Find a transition matrix from S to B.

Question

I was asked this for the previous question: Find the coordinates of $ [u]_s = ( 1,2,3) $ relative to the basis $ B = {(0,2,1), (-2,1,0),(1,1,1)} $. Next I need to find a transition matrix I have set this up as [B|S]. In the text it says to turn this into the form $ [I_3|p^{-1}] $ by gauss jordan elimination.
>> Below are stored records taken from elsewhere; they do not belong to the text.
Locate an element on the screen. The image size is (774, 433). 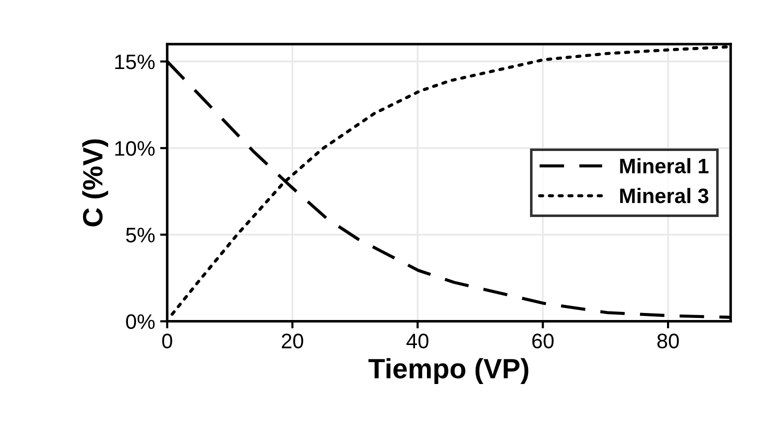
y-tick-label: 10% is located at coordinates (135, 148).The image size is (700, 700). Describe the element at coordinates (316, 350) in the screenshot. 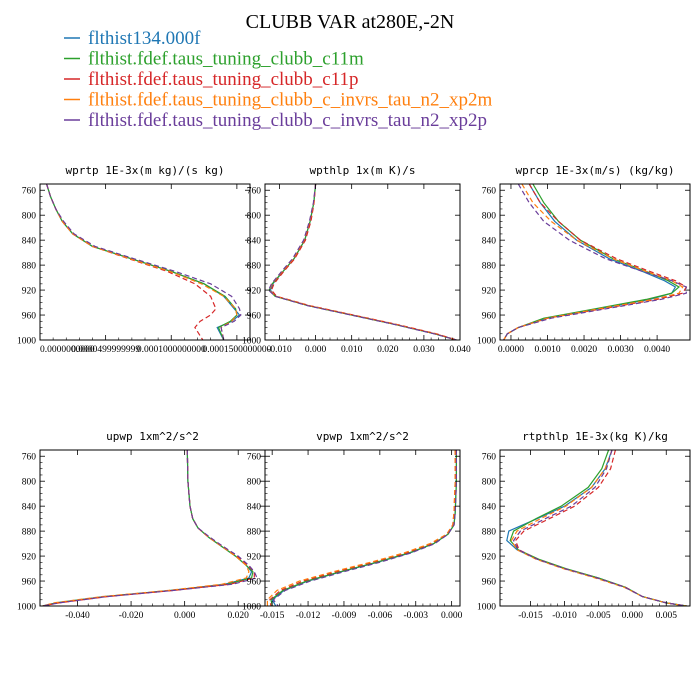

I see `xtick-label-1-1: 0.000` at that location.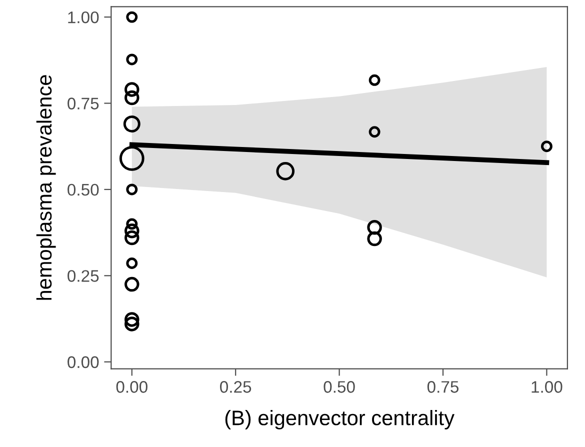 This screenshot has height=447, width=585. What do you see at coordinates (46, 188) in the screenshot?
I see `y-axis-title: hemoplasma prevalence` at bounding box center [46, 188].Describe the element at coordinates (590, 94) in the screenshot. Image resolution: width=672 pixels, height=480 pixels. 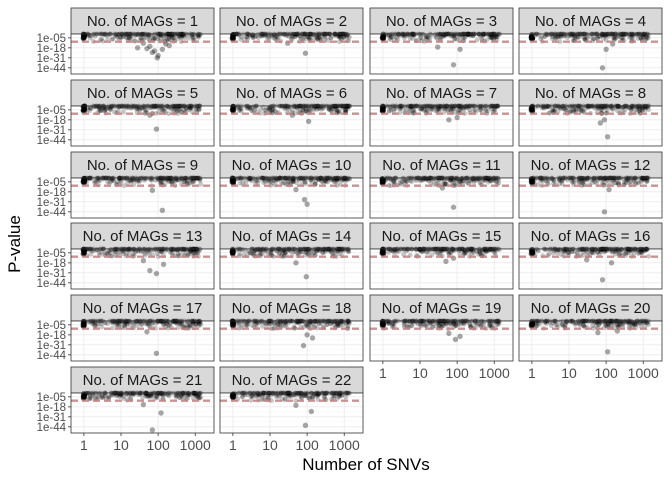
I see `facet-strip-label: No. of MAGs = 8` at that location.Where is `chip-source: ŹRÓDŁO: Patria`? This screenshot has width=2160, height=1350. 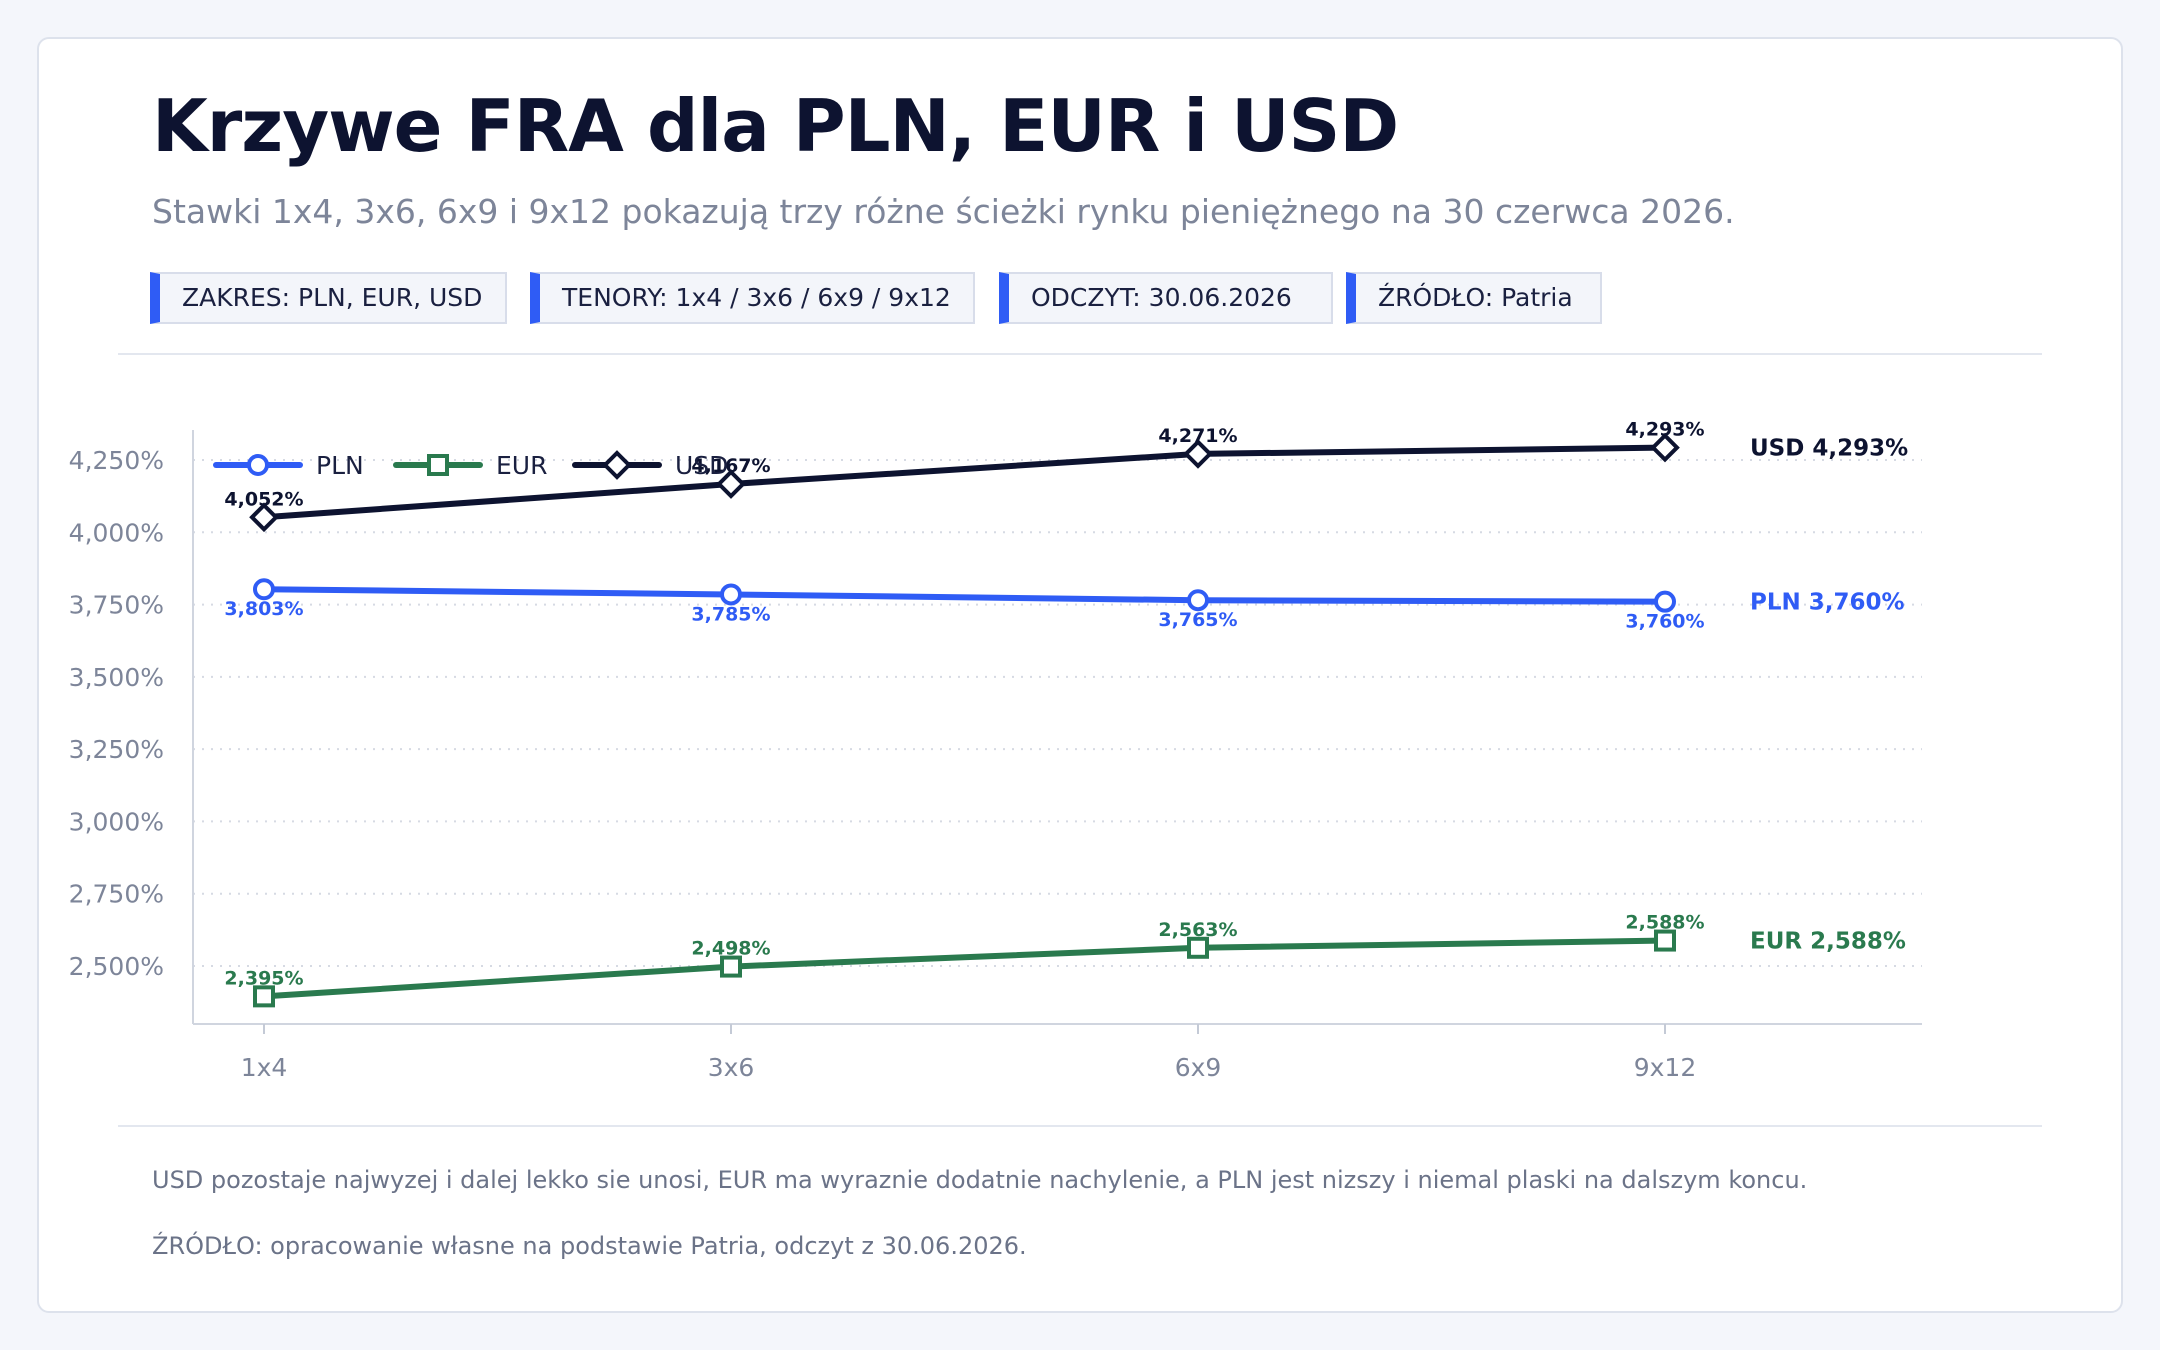 chip-source: ŹRÓDŁO: Patria is located at coordinates (1474, 298).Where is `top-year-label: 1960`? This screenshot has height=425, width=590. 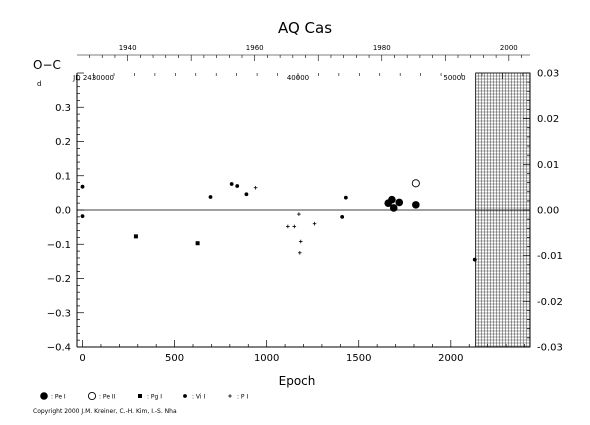
top-year-label: 1960 is located at coordinates (255, 48).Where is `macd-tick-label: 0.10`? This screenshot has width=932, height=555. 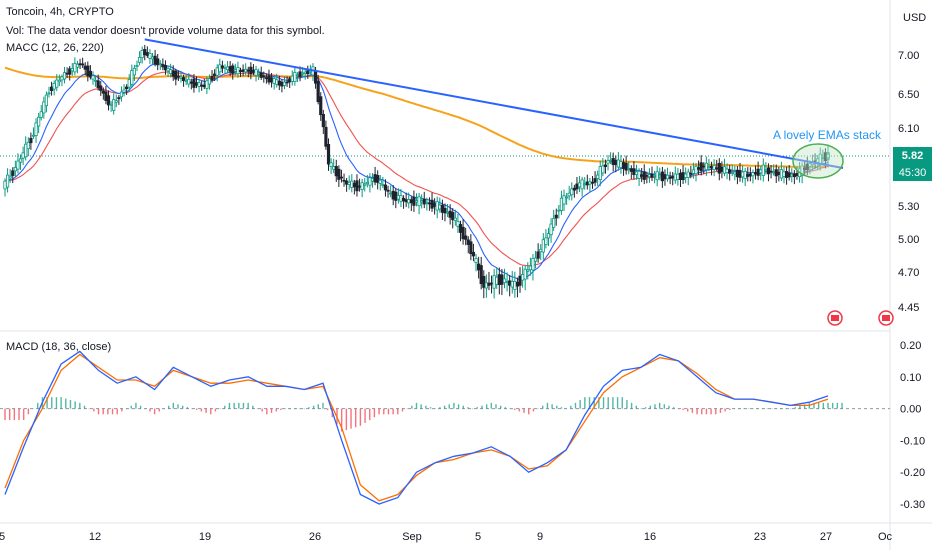
macd-tick-label: 0.10 is located at coordinates (910, 378).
So then should I use row reduction on B and should S be written as $$ \begin{matrix} 1 & 2 & 3 \\ 0 & 0 & 0 \\ 0 & 0 & 0 \\ \end{matrix} $$

Answer 1

You want to solve $$ u = \begin{pmatrix} 1 \\ 2 \\ 3 \end{pmatrix} = u_1 b_1 + u_2 b_2 + u_3 b_3 = \begin{pmatrix} 0 & -2 & 1 \\ 2 & 1 & 1 \\ 1 & 0 & 1 \end{pmatrix} \begin{pmatrix} u_1 \\ u_2 \\ u_3 \end{pmatrix} $$ The bit about the transition matrix I do not get.

Doing Gauss-Jordan and ending up with $[I\mid p^{-1}]$ is what you can do if you want to invert a matrix $p$.